International Conference | 23–24 January 2020
Climate Change in the Breadbasket of the Roman Empire: Reconstructing Nile Floods for the Roman Period
The importance of the Nile for Egypt’s agriculture, society, culture and political history can hardly be overrated. Since rainfall is almost non-existent in Middle and Upper Egypt, any changes in the annual Nile flood must have triggered an immediate response in Egyptian society, economy and politics. Moreover, the Nile river and its fertile flood plains did not only play a crucial role in the development of Egyptian civilization, but they also constituted one of the main pillars for the economic stability of the Roman Empire and helped to sustain its imperial expansion. The grain supply of the city of Rome and the Roman army was closely tied to the annual cycle of the Egyptian river. Reconstructing annual changes in the quality of the flood of the Nile is thus important not only for studying the immediately adjacent Egyptian society, but it also has implications of a larger scale, for a series of below-average Nile floods must have had serious political and socio-economic consequences for the entire Roman Empire.
Until now, ancient historians studying the society and economy of Roman Egypt have hardly paid any attention to the flood quality in any given year.

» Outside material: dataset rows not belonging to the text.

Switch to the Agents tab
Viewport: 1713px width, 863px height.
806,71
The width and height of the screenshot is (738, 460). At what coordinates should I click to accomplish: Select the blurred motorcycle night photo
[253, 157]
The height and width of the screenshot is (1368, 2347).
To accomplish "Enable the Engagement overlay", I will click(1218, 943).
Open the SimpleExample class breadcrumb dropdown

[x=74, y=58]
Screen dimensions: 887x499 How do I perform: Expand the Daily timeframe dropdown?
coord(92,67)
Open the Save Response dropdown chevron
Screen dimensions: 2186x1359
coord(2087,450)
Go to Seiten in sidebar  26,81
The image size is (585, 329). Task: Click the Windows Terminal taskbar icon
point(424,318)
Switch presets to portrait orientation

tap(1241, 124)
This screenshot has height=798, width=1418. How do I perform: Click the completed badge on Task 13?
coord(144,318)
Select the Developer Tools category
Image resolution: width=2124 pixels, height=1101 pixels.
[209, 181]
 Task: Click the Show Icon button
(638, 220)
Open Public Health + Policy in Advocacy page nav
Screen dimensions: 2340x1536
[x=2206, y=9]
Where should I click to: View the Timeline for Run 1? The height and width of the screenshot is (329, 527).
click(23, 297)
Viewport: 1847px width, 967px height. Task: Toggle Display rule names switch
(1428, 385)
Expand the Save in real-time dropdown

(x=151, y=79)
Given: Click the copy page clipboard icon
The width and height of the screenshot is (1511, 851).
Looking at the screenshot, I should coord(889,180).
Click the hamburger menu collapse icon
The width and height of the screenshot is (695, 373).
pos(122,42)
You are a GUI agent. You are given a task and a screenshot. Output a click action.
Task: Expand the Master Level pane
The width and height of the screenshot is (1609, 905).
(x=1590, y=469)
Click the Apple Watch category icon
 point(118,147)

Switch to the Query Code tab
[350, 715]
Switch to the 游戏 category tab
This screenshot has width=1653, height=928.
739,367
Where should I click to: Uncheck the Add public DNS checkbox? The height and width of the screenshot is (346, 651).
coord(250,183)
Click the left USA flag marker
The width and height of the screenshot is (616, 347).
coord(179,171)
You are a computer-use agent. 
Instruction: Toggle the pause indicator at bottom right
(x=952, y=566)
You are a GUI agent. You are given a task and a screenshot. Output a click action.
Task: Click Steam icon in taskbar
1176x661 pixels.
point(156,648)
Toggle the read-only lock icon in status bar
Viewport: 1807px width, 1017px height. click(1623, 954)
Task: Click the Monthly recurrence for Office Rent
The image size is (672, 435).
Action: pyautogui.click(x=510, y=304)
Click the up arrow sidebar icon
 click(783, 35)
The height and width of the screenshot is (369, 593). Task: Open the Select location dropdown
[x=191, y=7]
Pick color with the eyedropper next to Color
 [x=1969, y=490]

Moreover, our literary, epigraphic and papyrological sources offer only sparse evidence for exceptional years: the earliest consecutive records of Nile flood levels start in the 7th century CE, recorded by the Islamic Nilometer in Cairo.
With new advances in the field of paleoclimatology, which offers an entirely new array of sources to ancient historians, there is hope that we will be able to reconstruct Nile flood data for the Graeco-Roman period, and develop collaborative methods of assessing the impact of climatic variability or change on ancient societies without oversimplifying their causal connections. At this conference we aim to discuss both human and natural proxy data in order to reconstruct summer Nile flooding during the Roman period from 30 BCE to roughly 700 CE.